Balint Sztaray
PhD, Eotvos Lorand University, Hungary, 2001
MS, Eotvos Lorand University, Hungary, 1997
I was born into a family of kindergarten, middle school, and high school teachers, and one of my grandmothers was a college professor in California. It is no wonder, therefore, that I enjoy teaching very much, especially at the undergraduate level. Choosing a curriculum that is comprehensible for students with very different backgrounds and, at the same time, encouraging the best students to actively seek more is very rewarding!
锟糏 find it very important to involve undergraduate students in research. I believe that a good student doing research can learn more in just a year than taking several courses and focusing only on getting the best grades in them. The presence of undergraduates is also very positive for the whole research group as graduate students can understand their own research much better when they need to explain it to students working with them.

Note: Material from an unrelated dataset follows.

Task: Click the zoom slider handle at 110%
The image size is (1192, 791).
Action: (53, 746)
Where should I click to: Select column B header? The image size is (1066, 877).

Our group is interested in measuring high-accuracy thermochemistry of small organic, inorganic, and organometallic molecules. The technique we use is Photoelectron Photoion Coincidence Spectroscopy. In PEPICO, a gas-phase molecule is ionized by vacuum-ultraviolet photons, and both the photoelectron and the photoion are detected in delayed coincidence. The photoion in coincidence with a photoelectron of known kinetic energy has well-defined internal energy, the precision and accuracy of which is much better than in traditional mass spectrometry. Therefore, PEPICO is uniquely suited to determine highly accurate bond energies and dissociation rates in energy and mass selected ions. Through the positive ion cycle, these data are used to determine reliable thermochemical information for neutral molecules, including radicals. Much of this project is done at the Swiss Light Source synchrotron, on the new imaging iPEPICO instrument.
Photoionization MS is a powerful detection method in gas-phase chemical kinetics. Tunable synchrotron light enables isomer separation based on unique photoionization (PI) spectra; however, mixtures of several isomers can be difficult to resolve. By measuring the photoelectron spectrum corresponding to each cation m/z ratio, PEPICO provides a more detailed spectral fingerprint and higher isomer selectivity than PI spectra. Recently, we have demonstrated the power of PEPICO detection in proof-of-concept experiments and then built the very first prototype laser-photolysis flow-tube PEPICO experiment.